== WORK TO BE COMPLETED ==
Without a single alteration, write the listing out again.
**** PROVIDED MATERIAL
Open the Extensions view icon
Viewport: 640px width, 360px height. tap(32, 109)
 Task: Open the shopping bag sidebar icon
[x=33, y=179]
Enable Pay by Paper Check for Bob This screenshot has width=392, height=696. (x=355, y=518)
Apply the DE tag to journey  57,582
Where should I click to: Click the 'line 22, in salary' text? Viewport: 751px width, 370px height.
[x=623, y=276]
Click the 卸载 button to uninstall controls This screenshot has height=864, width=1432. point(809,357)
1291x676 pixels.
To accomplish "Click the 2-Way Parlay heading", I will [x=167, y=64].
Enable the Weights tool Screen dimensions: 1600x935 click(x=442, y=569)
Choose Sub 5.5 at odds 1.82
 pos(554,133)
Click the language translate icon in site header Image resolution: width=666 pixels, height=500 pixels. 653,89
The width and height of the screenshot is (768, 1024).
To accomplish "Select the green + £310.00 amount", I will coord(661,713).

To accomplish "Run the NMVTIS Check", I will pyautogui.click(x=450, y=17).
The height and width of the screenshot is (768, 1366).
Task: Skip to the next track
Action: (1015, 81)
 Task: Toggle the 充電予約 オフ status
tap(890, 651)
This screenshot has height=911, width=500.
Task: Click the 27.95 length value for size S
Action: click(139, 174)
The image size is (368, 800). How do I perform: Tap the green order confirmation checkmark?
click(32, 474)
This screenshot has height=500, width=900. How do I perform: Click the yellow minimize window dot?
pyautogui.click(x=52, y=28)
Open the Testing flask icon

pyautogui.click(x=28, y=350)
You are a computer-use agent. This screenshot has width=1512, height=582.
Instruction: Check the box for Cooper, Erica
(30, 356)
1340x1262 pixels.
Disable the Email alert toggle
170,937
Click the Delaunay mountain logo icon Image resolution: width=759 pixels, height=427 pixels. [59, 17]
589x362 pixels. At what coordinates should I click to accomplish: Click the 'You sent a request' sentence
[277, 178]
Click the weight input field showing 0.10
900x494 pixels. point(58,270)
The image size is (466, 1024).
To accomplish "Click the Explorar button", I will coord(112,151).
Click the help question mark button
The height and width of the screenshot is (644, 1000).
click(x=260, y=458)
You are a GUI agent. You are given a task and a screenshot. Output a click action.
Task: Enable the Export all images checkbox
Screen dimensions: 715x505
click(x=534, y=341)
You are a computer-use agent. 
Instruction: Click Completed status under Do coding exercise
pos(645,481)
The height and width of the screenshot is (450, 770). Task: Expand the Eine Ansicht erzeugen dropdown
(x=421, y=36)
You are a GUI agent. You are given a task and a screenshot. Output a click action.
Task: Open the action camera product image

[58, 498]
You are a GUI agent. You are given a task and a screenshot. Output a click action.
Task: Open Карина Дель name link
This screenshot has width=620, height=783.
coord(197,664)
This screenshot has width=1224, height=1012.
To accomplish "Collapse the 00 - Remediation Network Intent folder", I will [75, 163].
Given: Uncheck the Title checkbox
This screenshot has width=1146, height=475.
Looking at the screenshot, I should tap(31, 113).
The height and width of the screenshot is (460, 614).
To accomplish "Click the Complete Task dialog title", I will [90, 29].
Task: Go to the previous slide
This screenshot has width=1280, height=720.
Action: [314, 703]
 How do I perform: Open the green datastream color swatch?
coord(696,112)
********
== REPLY TO THE EXERCISE ==
Open the Extensions view icon
Viewport: 640px width, 360px height. tap(32, 109)
 Task: Open the shopping bag sidebar icon
[x=33, y=179]
Enable Pay by Paper Check for Bob This screenshot has width=392, height=696. (x=355, y=518)
Apply the DE tag to journey  57,582
Where should I click to: Click the 'line 22, in salary' text? Viewport: 751px width, 370px height.
[x=623, y=276]
Click the 卸载 button to uninstall controls This screenshot has height=864, width=1432. point(809,357)
1291x676 pixels.
To accomplish "Click the 2-Way Parlay heading", I will [x=167, y=64].
Enable the Weights tool Screen dimensions: 1600x935 click(x=442, y=569)
Choose Sub 5.5 at odds 1.82
 pos(554,133)
Click the language translate icon in site header Image resolution: width=666 pixels, height=500 pixels. 653,89
The width and height of the screenshot is (768, 1024).
To accomplish "Select the green + £310.00 amount", I will coord(661,713).

To accomplish "Run the NMVTIS Check", I will pyautogui.click(x=450, y=17).
The height and width of the screenshot is (768, 1366).
Task: Skip to the next track
Action: (1015, 81)
 Task: Toggle the 充電予約 オフ status
tap(890, 651)
This screenshot has height=911, width=500.
Task: Click the 27.95 length value for size S
Action: click(139, 174)
The image size is (368, 800). How do I perform: Tap the green order confirmation checkmark?
click(32, 474)
This screenshot has height=500, width=900. How do I perform: Click the yellow minimize window dot?
pyautogui.click(x=52, y=28)
Open the Testing flask icon

pyautogui.click(x=28, y=350)
You are a computer-use agent. This screenshot has width=1512, height=582.
Instruction: Check the box for Cooper, Erica
(30, 356)
1340x1262 pixels.
Disable the Email alert toggle
170,937
Click the Delaunay mountain logo icon Image resolution: width=759 pixels, height=427 pixels. [59, 17]
589x362 pixels. At what coordinates should I click to accomplish: Click the 'You sent a request' sentence
[277, 178]
Click the weight input field showing 0.10
900x494 pixels. point(58,270)
The image size is (466, 1024).
To accomplish "Click the Explorar button", I will coord(112,151).
Click the help question mark button
The height and width of the screenshot is (644, 1000).
click(x=260, y=458)
You are a GUI agent. You are given a task and a screenshot. Output a click action.
Task: Enable the Export all images checkbox
Screen dimensions: 715x505
click(x=534, y=341)
You are a computer-use agent. 
Instruction: Click Completed status under Do coding exercise
pos(645,481)
The height and width of the screenshot is (450, 770). Task: Expand the Eine Ansicht erzeugen dropdown
(x=421, y=36)
You are a GUI agent. You are given a task and a screenshot. Output a click action.
Task: Open the action camera product image

[58, 498]
You are a GUI agent. You are given a task and a screenshot. Output a click action.
Task: Open Карина Дель name link
This screenshot has width=620, height=783.
coord(197,664)
This screenshot has width=1224, height=1012.
To accomplish "Collapse the 00 - Remediation Network Intent folder", I will [75, 163].
Given: Uncheck the Title checkbox
This screenshot has width=1146, height=475.
Looking at the screenshot, I should tap(31, 113).
The height and width of the screenshot is (460, 614).
To accomplish "Click the Complete Task dialog title", I will [90, 29].
Task: Go to the previous slide
This screenshot has width=1280, height=720.
Action: [314, 703]
 How do I perform: Open the green datastream color swatch?
coord(696,112)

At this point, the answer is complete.